A deputada socialista Ana Paula Bernardo, relatora da comissão parlamentar de inquérito à TAP, apresentou na quarta-feira passada o relatório preliminar com as conclusões. O documento foi muito contestado pelos restantes partidos, por ilibar de responsabilidades antigos e atuais membros do Governo.
O PSD e a Iniciativa Liberal anunciaram no mesmo dia que iriam votar contra o documento e que não iriam apresentar propostas de alteração. O presidente dos social-democratas considerou o relatório “tendencioso” e “faccioso”, considerando que branqueia “toda a ação dos membros do Governo”. O partido vai apresentar amanhã à tarde um conjunto de conclusões próprias.
“Não participamos em farsas.
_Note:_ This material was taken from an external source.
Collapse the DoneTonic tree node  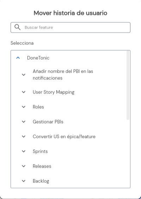(x=18, y=58)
Não faremos qualquer proposta de alteração”, anunciou também o líder da Iniciativa Liberal, Rui Rocha. “Este relatório foi escrito pelo Governo e enviado para o grupo parlamentar do PS ontem à noite”, afirmou André Ventura, do Chega. Já o PCP considerou o relatório preliminar “um texto desenvolvido para tentar justificar a privatização da TAP”, que o Governo já pôs em marcha.
A apresentação e discussão da versão final está agendada para dia 13. Segue-se a apreciação do documento no plenário da Assembleia da República, prevista para dia 19.
A comissão parlamentar de inquérito para “avaliar o exercício da tutela política da gestão da TAP” foi proposta pelo Bloco de Esquerda e aprovada pelo Parlamento no início de fevereiro com as abstenções de PS e PCP e o voto a favor dos restantes partidos. Nasceu da polémica sobre a indemnização paga a Alexandra Reis para deixar a administração executiva da TAP, mas abordou também a privatização de 2015, a recompra de parte do capital pelo Estado em 2017, a compra da participação de David Neeleman em 2020, o plano de reestruturação aprovado em 2021 ou a demissão da antiga CEO.